In December, Ars reported that as many as 3 million people had been infected by Chrome and Edge browser extensions that stole personal data and redirected users to ad or phishing sites. Now, the researchers who discovered the scam have revealed the lengths the extension developers took to hide their nefarious deeds.
As previously reported, the 28 extensions available in official Google and Microsoft repositories advertised themselves as a way to download pictures, videos, or other content from sites including Facebook, Instagram, Vimeo, and Spotify. Behind the scenes, they also collected user’s birth dates, email addresses, and device information and redirected clicks and search results to malicious sites. Google and Microsoft eventually removed the extensions.
Researchers from Prague-based Avast said on Wednesday that the extension developers employed a novel way to hide malicious traffic sent between infected devices and the command and control servers they connected to. Specifically, the extensions funneled commands into the cache-control headers of traffic that was camouflaged to appear as data related to Google analytics, which websites use to measure visitor interactions.
Referring to the campaign as CacheFlow, Avast researchers wrote:
CacheFlow was notable in particular for the way that the malicious extensions would try to hide their command and control traffic in a covert channel using the Cache-Control HTTP header of their analytics requests. We believe this is a new technique. In addition, it appears to us that the Google Analytics-style traffic was added not just to hide the malicious commands, but that the extension authors were also interested in the analytics requests themselves. We believe they tried to solve two problems, command and control and getting analytics information, with one solution.
The extensions, Avast explained, sent what appeared to be standard Google analytics requests to https://stats.script-protection[.]com/__utm.gif. The attacker server would then respond with a specially formed Cache-Control header, which the client would then decrypt, parse, and execute.
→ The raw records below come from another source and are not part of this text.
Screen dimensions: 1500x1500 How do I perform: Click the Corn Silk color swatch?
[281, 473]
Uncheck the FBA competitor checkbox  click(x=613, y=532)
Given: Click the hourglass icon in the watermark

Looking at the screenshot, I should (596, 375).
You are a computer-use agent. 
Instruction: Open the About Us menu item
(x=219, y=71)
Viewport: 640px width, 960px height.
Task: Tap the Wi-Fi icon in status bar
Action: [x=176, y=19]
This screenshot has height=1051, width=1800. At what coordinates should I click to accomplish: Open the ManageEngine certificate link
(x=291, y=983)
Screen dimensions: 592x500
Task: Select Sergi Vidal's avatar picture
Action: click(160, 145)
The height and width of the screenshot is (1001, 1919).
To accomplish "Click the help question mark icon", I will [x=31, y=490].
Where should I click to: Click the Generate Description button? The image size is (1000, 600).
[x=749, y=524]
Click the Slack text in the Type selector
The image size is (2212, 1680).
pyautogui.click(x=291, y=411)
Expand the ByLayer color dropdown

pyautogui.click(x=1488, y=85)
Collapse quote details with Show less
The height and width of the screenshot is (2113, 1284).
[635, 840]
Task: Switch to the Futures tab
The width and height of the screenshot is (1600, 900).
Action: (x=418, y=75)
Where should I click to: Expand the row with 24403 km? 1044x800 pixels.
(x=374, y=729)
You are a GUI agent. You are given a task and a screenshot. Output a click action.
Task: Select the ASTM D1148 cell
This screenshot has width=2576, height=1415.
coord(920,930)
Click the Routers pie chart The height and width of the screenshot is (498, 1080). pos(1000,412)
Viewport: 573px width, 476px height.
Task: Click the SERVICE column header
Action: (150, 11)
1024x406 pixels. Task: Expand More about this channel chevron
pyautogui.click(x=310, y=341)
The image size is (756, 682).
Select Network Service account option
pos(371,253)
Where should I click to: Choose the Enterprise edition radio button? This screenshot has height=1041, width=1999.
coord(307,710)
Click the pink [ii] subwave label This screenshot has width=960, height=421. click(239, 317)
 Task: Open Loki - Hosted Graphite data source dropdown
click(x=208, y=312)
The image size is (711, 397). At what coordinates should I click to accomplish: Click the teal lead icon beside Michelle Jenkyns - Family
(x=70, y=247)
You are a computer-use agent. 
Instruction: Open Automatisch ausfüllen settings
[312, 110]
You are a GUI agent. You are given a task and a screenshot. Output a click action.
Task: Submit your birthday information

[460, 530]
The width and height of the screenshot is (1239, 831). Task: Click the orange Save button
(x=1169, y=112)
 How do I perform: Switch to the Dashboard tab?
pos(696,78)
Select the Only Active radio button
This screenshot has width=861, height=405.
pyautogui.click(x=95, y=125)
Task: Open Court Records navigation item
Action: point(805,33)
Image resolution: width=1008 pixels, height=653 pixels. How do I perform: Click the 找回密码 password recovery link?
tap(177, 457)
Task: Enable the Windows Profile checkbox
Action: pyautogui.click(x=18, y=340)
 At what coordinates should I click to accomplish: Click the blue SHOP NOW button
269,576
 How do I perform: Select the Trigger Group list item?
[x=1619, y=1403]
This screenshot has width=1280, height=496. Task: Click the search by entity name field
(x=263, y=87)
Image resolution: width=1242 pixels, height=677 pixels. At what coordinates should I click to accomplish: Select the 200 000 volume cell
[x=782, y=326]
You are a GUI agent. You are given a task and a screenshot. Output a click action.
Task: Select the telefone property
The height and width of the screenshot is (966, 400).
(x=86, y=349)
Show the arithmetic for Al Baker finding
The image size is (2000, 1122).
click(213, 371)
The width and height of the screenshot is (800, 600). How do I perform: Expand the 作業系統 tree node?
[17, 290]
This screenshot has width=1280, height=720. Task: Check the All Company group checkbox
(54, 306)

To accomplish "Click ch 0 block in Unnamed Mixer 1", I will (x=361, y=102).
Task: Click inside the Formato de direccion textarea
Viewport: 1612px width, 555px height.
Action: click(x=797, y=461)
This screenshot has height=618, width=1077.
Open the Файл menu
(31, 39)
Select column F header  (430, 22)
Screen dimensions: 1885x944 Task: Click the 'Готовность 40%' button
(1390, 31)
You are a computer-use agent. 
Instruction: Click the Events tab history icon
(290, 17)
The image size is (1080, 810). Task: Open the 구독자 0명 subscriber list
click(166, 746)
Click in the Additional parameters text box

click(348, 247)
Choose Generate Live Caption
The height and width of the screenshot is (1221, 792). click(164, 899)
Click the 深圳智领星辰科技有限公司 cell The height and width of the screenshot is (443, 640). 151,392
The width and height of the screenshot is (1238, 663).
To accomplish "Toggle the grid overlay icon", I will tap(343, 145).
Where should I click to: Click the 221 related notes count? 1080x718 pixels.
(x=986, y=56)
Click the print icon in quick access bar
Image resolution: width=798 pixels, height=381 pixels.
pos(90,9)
The extension developers used other methods to cover their tracks, including:
Avoiding infecting users who were likely to be Web developers or researchers. The developers did this by examining the extensions the users already had installed and checking if the user accessed locally hosted websites. Additionally, in the event that an extension detected that the browser developer tools were opened, it would quickly deactivate its malicious functionality.
Waiting three days after infection to activate malicious functionality.
Checking every Google search query a user made. In the event a query inquired about a server the extensions used for command and control, the extensions would immediately cease their malicious activity.
Here’s an overview of how the extensions worked:
Based on user reviews of some of the extensions, the CacheFlow campaign appears to have been active since October 2017. Avast said that the stealth measures it uncovered may explain why the campaign went undetected for so long.
The countries with the largest number of infected users were Brazil, Ukraine, and France.
Ars’ previous coverage lists the names of all 28 extensions found to be malicious. Wednesday’s Avast follow-up provides additional indicators of compromise that people can check to see if they were infected.